ÜBUNGSAUFGABEN ->
(1) Beantworte anhand des Textes zum Lehrermangel im Kreis Kleve:
(a) Welchen Rang hat der Kreis Kleve im Familienatlas 2007 beim Kriterium Bildung und Ausbildung?
(b) Wie viele Unterschriften hat Stefan Terlinden bisher gesammelt?
(c) Wann schrieb Walter Seefluth den offenen Brief an die Landtagsabgeordneten?
(2) Gib aus dem Text zum Lehrermangel im Kreis Kleve die Stelle zwischen „Lehrermangel – Kreisverband“ und „Elternschaft macht mobil.“ einschließlich wortgetreu wieder.

VORGEGEBENER TEXT ->
※ ※ ※

Lehrermangel – Kreisverband der GEW Kleve und Elternvertreter schließen sich zusammen

Nun sollte man meinen, dass in einem sehr ländlich geprägten Kreis wie Kleve die Welt noch in Ordnung ist – doch nicht nur in arbeitsmarktpolitischer Hinsicht sondern auch in Bezug auf die Bildungssituation ist im Kreis Kleve enormer Handlungsbedarf.

Der Kreis Kleve ist einer der mit Lehrerstellen am schlechtesten besetzten Kreise in ganz NRW und bildet im Familienatlas 2007 bezogen auf das Kriterium Bildung und Ausbildung das absolute Schlusslicht von 439 Städten und Kreisen.  

Die Kreis Klever Elternschaft macht mobil.

Aufgerüttelt durch die Streichung von in Aussicht gestellten Lehrerstellen im Dezember letzten Jahres durch die Bezirksregierung, startete Stefan Terlinden, Schulpflegschaftsvorsitzender der St. Adelheid Grundschule in Geldern (Südkreis) eine Protestaktion, die sich an die derzeitige Landesregierung in Düsseldorf wendet und „gegen die Streichung von Lehrereinstellungen und Bedenken an der Fähigkeit einen klaren Blick für Bildung und Investition in die Zukunft zu haben und im Wohle unserer Kinder zu entscheiden.“ Bisher hat er über 3500 Unterschriften gesammelt. Im Vorfeld hatte er versucht, Auskunft bei der Bezirksregierung Düsseldorf über die Stellenstreichungen zu bekommen – ohne Erfolg.

Der Kreisverband der GEW Kleve lädt die Landtagsabgeordneten zum runden Tisch

Im November 2009, kurz nach bekannt werden der Stellenstreichungen, schrieb der Vorsitzende des GEW Kreisverbandes Walter Seefluth einen offenen Brief an die Landtagsabgeordneten des Kreises Kleve, um auf die schlechte Stellenbesetzung an den Grund- und Hauptschulen aufmerksam zu machen und die extremen Konsequenzen für den Kreis Kleve detailliert aufzuzeigen, die durch die fehlenden Lehrereinstellungen entstehen.

※ ※ ※

BEREITGESTELLTE ANGABEN ->
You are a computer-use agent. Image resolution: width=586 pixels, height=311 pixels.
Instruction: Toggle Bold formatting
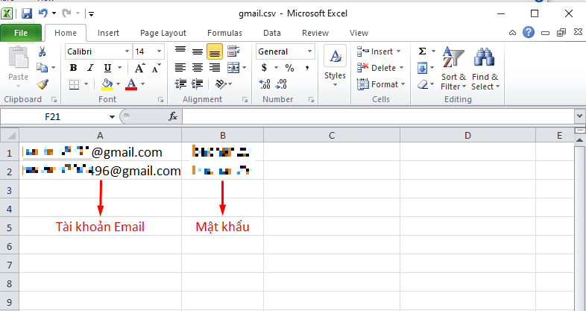[73, 68]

※ ※ ※

LÖSUNGEN ->
(1)
(a) Er ist das absolute Schlusslicht von 439 Städten und Kreisen.
(b) Über 3500.
(c) Im November 2009.

(2)
Lehrermangel – Kreisverband der GEW Kleve und Elternvertreter schließen sich zusammen

Nun sollte man meinen, dass in einem sehr ländlich geprägten Kreis wie Kleve die Welt noch in Ordnung ist – doch nicht nur in arbeitsmarktpolitischer Hinsicht sondern auch in Bezug auf die Bildungssituation ist im Kreis Kleve enormer Handlungsbedarf.

Der Kreis Kleve ist einer der mit Lehrerstellen am schlechtesten besetzten Kreise in ganz NRW und bildet im Familienatlas 2007 bezogen auf das Kriterium Bildung und Ausbildung das absolute Schlusslicht von 439 Städten und Kreisen.  

Die Kreis Klever Elternschaft macht mobil.